The IHOP® was a big warm hug of brown linoleum. I felt instantly at peace there and could lose my mind in the mathematical swirling of the blue printed upholstery. I was a little nervous when it came time to pay for my Special Limited Time Offer which was a key-lime pie pancake so rich it made my teeth hurt. I explained the gift card away to Sheri, my waitress who looked uncannily like my Aunt Mary even wore the same perfume. I said I’m Not Sure if This Has Anything Left On It. I Can Check For You, she said and she whisked away my check and came back with a receipt and a pen. She said it would say on the bottom of my receipt and I looked and it said: $∞.

Kudos to Diosa Xochiquetzalcoatl who published “Out with the Old” and “To New Beginnings” in The Sand Canyon Review: Crafton Hills College’s Art and Literary Magazine, as well as “The Night My Forefathers and Foremothers Spoke” in Fresh Ink, the IE California Writers Club Newsletter. Her three poems “Just a Typical Day in Downtown LA in 1996,” “Como Comet / Like a Comet,” and “Noem-mames” appeared in the City of Los Angeles’ Latino Heritage Month 2025 Calendar and Cultural Guide (see excerpt of “Just a Typical Day in Downtown LA in 1996” below).

He was just
an 18-year-old kid
trying to do the right thing.

Un chilango
was drafted to war
by way of Mexico City.

He flew into LAX,
arrived at his tia’s
in Huntington Park.

Not a lick of English,
did this kid comprehend,
yet they sent him right on in.

Shoutout to Dilys Wyndham Thomas whose poem “a museum of waxwings” was featured in Chestnut Review. She also published fiction piece “Bellybutton Baby” in X-Ray Literary Magazine. See excerpt of the latter below:

I have this recurring nightmare in which I swim through amniotic fluid. Poppies litter the fluid, and a baby is lost somewhere amongst all the falling flowers, out of reach, beyond my thrashing hands. 

To keep the nightmare at bay, I lay awake in yet another hotel room, avoiding sleep. The man in bed with me has his back turned, constellations of freckles scattered on sunburnt skin. It’s obvious from the way his body teeters on the edge of the mattress that he has decided I am a one-night stand. I run my fingers along the map that is this new back, find a replica of Cassiopeia on his shoulder. I will remember his skin long after I have forgotten everything else about him. 

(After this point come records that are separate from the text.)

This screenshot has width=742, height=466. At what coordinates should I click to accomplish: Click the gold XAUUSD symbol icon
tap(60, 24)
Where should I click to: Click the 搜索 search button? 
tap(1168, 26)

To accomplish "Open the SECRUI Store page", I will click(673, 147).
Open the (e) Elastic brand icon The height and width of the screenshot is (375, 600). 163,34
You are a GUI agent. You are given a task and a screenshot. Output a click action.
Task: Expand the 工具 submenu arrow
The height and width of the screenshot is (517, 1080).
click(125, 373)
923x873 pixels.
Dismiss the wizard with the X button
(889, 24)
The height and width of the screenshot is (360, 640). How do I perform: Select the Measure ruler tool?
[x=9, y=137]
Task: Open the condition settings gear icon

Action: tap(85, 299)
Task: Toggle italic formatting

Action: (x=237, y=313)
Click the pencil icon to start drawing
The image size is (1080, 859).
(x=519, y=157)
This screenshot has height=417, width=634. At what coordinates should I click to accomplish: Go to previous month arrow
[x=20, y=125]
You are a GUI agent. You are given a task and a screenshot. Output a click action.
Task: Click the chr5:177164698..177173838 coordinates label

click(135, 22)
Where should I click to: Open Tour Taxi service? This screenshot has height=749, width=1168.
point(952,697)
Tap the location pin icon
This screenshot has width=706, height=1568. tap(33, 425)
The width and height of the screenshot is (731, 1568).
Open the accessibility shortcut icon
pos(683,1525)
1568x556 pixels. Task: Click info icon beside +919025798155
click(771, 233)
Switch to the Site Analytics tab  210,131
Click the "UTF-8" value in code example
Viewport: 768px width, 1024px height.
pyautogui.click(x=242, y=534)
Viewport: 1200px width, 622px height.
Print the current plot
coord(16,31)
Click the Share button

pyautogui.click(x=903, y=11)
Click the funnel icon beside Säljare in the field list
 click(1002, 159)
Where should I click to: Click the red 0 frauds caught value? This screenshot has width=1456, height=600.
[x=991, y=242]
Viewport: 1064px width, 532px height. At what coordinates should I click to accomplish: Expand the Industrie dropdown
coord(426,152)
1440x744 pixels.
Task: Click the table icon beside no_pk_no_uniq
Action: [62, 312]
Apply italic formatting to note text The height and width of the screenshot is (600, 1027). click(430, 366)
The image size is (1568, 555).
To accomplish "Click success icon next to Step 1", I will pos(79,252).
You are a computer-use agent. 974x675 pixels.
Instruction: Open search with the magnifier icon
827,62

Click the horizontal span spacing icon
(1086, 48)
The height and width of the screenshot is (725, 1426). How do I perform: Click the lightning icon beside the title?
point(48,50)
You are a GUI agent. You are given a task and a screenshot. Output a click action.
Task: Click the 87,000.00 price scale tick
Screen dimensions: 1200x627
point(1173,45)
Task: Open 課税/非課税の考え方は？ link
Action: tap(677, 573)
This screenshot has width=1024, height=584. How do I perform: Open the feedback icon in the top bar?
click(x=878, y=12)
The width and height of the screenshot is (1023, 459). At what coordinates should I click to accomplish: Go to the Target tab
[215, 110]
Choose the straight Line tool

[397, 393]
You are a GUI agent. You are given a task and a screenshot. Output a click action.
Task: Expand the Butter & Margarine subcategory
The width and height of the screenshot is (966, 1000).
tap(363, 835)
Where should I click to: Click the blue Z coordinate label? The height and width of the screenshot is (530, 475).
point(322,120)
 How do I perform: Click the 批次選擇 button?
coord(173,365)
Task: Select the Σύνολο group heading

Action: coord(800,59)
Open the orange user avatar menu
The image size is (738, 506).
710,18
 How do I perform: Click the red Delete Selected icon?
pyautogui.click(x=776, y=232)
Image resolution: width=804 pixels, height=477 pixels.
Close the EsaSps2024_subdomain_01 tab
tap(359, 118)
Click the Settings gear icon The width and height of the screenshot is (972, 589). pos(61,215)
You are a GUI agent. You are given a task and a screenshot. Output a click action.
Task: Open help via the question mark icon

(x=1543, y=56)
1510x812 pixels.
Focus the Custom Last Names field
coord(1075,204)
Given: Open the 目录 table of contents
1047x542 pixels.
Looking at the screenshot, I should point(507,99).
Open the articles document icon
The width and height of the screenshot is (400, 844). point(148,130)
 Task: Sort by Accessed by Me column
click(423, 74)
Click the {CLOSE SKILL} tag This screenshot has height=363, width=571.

Slowly, I reach for the discarded condom on the floor, cup it in my palm. It is satisfyingly heavy. I tie another knot into the latex and slip out of bed.

Huge congratulations to Elline Lipkin whose poetry collection “Girl in a Forest” was recently released by Trio House Press.

Kudos to Xochitl-Julisa Bermejo whose creative nonfiction piece “How to Write a Love Poem” appeared in Cleaver Magazine.

My first poem was a love poem.

To write a love poem, one must be brave enough to speak directly to a “you.” It’s not easy work. It takes vulnerability and the threat of humiliation. Society likes to say that such endeavors are trivial, childish, and girlish. bell hooks writes in About Love: “Whenever a single woman over forty brings up the topic of love, again and again the assumption, rooted in sexist thinking, is that she is ‘desperate’ for a man.” When I was teen, all my poems were about boys and heartbreak. When I became a “serious poet,” my inner critic said such things were silly. It didn’t stop me from writing them, but I did worry, why would anyone care?